Jeremy Stacey (born 27 September 1963) is a British drummer and keyboard player. His early works included the 1990s band The Lemon Trees (with twin brother Paul Stacey on guitars, Guy Chambers and others) and Denzil. He has also played with Sheryl Crow, the Finn Brothers, Nick Harper, Noel Gallagher, The Waterboys, Thomas Anders, Echo & the Bunnymen, Eurythmics, Joe Cocker, Chris Robinson of the Black Crowes, Adam F, Andrea Bocelli, Patricia Kaas, Susanna Hoffs, Mike Scott, Robbie Williams, Aztec Camera, Charlotte Gainsbourg, Nerina Pallot, Claire Martin (drums on Take 1My Heart, 1999), Mark Wingfield, Iain Ballamy, Chris Squire (Chris Squire's Swiss Choir), The Syn (Syndestructible, 2005, again with Paul Stacey), Sia (Colour the Small One), Laurence Cottle, Jason Rebello, Zero 7, Malcolm McLaren, Boris Grebenshchikov, and Steve Hackett.

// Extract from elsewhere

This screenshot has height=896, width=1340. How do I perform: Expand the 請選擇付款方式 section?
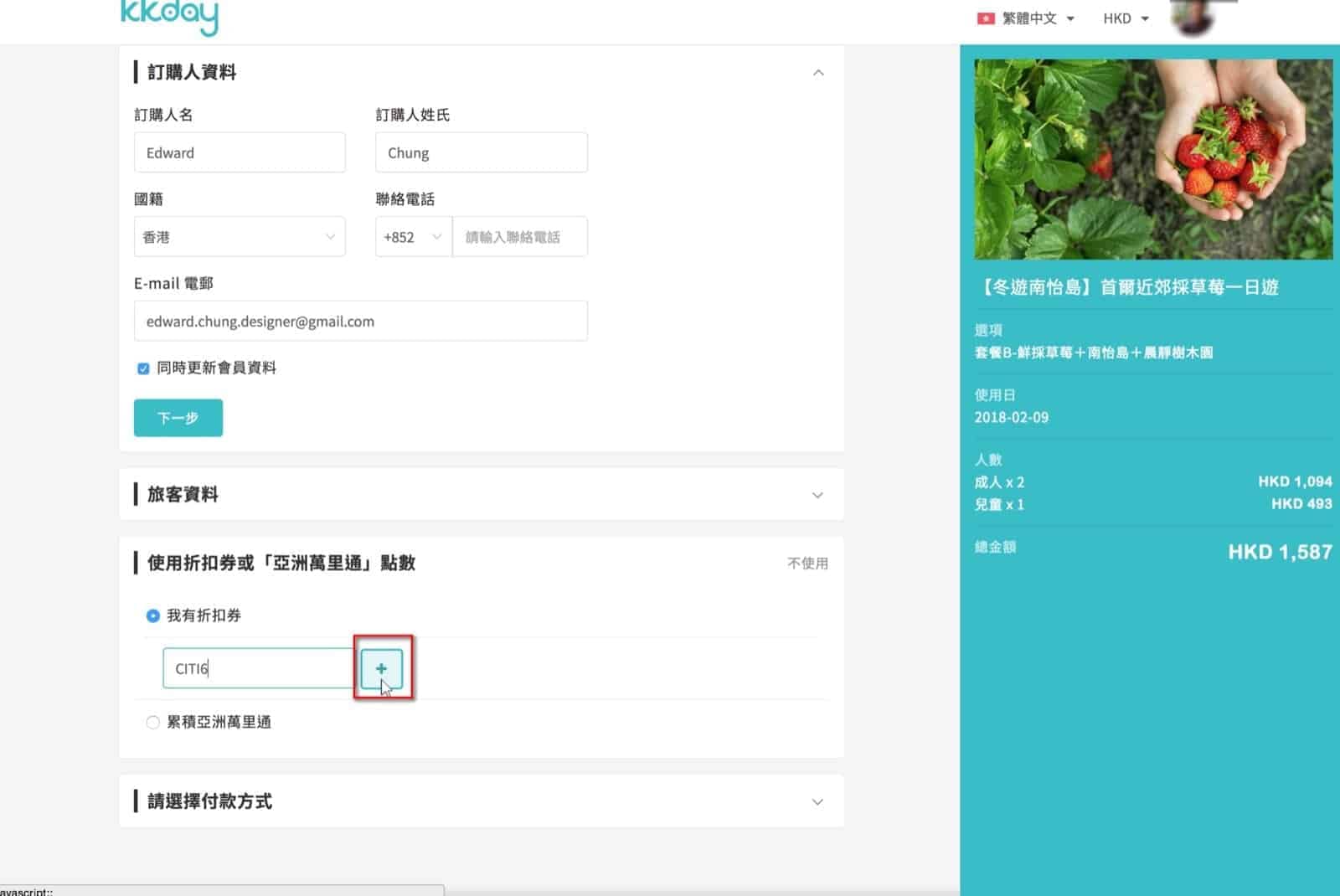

In 2011 he recorded with Ryan Adams on Ashes & Fire, and again on Ryan Adams in 2014.

He was part of Noel Gallagher's High Flying Birds.

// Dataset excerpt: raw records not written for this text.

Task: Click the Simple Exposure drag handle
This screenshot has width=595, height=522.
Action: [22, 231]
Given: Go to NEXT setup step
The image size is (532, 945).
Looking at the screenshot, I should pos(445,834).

He played on the Squackett album (with Chris Squire & Steve Hackett).

On 7 March 2016 it was announced that he would be taking the place of Bill Rieflin as the centre of three drummers on the 2016 King Crimson European tour, also doubling on keyboards and synthesizers as Rieflin had previously done, this was his first notable appearance on keyboards. He retained this position after Rieflin's return to the band exclusively on keyboards.

He also played on Steven Wilson's album To the Bone.  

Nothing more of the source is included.